Jesús María fue fundado en 1582, para albergar a las
hijas y las nietas de los conquistadores que hubieran caído en desgracia.
Sólo “las más nobles, las más desamparadas y las más
expuestas por su mayor belleza” podían cruzar sus puertas. Era, por lo tanto,
el único convento que no cobraba dote entre sus monjas. Según las crónicas de
la época, esto hizo que se convirtiera en una de las instituciones más pobres
del virreinato.
Las monjas vivían en tal estado de precariedad, que el
fundador, Pedro Tomás Denia, se vio obligado a viajar a España para implorar la
protección real.

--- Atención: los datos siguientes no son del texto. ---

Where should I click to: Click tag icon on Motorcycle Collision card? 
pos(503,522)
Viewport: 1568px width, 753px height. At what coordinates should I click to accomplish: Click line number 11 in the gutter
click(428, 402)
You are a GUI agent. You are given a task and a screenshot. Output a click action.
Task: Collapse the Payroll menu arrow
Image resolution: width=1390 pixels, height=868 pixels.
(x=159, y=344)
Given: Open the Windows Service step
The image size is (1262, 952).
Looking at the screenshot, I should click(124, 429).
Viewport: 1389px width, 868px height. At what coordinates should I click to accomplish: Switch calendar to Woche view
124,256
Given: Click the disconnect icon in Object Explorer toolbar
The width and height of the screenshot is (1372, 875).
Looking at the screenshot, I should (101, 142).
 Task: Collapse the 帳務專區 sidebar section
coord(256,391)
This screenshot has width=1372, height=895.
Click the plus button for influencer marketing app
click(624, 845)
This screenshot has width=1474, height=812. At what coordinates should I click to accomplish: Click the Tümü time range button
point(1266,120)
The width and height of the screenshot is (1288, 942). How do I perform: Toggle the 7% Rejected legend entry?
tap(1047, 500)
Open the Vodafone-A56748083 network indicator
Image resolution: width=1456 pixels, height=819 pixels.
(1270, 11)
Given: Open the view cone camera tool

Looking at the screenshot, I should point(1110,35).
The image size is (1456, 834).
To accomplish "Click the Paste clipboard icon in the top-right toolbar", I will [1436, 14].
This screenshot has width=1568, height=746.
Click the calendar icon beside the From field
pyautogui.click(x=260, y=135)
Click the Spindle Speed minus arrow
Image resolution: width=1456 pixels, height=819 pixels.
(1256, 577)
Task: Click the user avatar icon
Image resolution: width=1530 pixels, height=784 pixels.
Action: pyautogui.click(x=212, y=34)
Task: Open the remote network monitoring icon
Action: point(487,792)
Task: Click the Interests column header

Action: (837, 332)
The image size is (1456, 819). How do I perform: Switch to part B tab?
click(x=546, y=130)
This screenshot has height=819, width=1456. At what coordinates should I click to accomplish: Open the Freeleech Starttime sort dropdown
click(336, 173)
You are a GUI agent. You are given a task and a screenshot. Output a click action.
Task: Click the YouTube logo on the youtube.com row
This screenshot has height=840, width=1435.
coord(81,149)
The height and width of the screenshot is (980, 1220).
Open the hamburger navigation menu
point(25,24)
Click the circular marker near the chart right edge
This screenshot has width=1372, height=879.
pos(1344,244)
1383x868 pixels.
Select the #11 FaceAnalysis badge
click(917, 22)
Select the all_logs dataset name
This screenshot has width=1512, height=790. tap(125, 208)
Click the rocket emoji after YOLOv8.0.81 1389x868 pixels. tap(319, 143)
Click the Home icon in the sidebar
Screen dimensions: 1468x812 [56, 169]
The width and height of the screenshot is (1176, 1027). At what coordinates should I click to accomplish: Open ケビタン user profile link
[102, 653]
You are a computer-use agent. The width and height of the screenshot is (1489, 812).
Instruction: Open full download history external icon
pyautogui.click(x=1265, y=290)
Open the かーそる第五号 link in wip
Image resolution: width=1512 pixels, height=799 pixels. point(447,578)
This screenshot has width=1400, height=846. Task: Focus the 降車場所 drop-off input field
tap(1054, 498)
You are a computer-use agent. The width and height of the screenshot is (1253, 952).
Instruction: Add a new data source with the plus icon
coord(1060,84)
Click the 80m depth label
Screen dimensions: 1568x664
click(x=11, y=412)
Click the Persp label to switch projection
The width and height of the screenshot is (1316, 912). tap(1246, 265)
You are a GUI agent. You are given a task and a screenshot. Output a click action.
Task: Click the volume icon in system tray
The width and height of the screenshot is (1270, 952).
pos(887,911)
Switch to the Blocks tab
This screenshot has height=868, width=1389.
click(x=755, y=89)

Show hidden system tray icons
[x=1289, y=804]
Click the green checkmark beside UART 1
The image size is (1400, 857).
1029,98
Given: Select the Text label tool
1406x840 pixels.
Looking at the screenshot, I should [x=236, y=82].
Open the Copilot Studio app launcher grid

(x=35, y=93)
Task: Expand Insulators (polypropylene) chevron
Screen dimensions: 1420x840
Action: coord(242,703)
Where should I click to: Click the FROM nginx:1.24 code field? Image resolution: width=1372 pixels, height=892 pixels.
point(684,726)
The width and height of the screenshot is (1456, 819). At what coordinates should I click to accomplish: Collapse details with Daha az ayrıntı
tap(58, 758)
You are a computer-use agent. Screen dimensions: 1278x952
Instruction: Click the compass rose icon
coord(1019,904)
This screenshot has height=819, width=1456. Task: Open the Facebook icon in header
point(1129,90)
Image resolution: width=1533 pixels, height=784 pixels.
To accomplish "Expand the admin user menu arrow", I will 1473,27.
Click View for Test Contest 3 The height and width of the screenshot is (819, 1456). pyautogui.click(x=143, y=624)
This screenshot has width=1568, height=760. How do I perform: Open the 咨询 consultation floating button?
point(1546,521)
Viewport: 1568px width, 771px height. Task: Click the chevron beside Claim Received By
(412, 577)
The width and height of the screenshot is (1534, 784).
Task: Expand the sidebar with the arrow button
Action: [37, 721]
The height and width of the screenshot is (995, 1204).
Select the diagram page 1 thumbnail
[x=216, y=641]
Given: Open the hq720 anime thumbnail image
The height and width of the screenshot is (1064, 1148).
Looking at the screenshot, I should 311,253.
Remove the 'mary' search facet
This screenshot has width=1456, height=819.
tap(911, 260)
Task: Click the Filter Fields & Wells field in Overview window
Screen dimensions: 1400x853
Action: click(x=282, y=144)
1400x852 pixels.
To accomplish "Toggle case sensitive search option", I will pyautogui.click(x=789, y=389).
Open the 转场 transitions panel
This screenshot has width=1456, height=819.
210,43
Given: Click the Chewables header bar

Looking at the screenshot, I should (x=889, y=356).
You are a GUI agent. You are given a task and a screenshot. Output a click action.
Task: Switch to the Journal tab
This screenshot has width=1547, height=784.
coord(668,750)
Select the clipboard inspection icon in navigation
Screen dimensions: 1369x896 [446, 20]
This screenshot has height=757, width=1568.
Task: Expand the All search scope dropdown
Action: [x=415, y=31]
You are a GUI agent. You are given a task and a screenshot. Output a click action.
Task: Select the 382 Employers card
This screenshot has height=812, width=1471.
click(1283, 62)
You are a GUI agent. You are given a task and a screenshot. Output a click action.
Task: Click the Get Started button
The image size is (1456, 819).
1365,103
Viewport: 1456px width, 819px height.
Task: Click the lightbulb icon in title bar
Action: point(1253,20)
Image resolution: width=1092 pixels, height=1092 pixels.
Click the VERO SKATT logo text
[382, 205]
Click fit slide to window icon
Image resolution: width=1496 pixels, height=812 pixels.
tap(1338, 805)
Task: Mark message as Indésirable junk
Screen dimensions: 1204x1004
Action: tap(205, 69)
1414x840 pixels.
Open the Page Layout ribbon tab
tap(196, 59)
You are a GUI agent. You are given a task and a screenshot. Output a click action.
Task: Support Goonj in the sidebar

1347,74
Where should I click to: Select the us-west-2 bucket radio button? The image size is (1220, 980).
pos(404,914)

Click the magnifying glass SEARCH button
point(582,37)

Felipe II escuchó sus súplicas con liberalidad magnífica, y le
entregó 20 mil ducados.
En este caso la ayuda real no fue desinteresa sino que obedeció a la vieja
fórmula de que “favor con favor se paga”; continúa de Mauleón
Le entregó también –y aquí aparece la historia de horror-
a una hija ilegítima que había tenido con la hermana del inquisidor Pedro Moya
Contreras, y le ordenó que la escondiera del mundo, recluida para siempre en
aquel convento.
No se sabe si la niña –de dos años de edad- había perdido
la razón al llegar a Nueva España, o si la perdió, poco después, en el
departamento “especial y cómodo” que las monjas le destinaron. Sólo se sabe que
la hija de Felipe II murió completamente loca en México, a los 17 años de edad.
A todo esto el cambio respecto a los dineros fue notable y las urgencias
fueron cosa del pasado lo que condujo -tal como lo afirma el citado cronista- al
relajamiento de la disciplina conventual.
(…) Jesús María había logrado convertirse, gracias a las
regias aportaciones del monarca, en el sitio más exclusivo del virreinato.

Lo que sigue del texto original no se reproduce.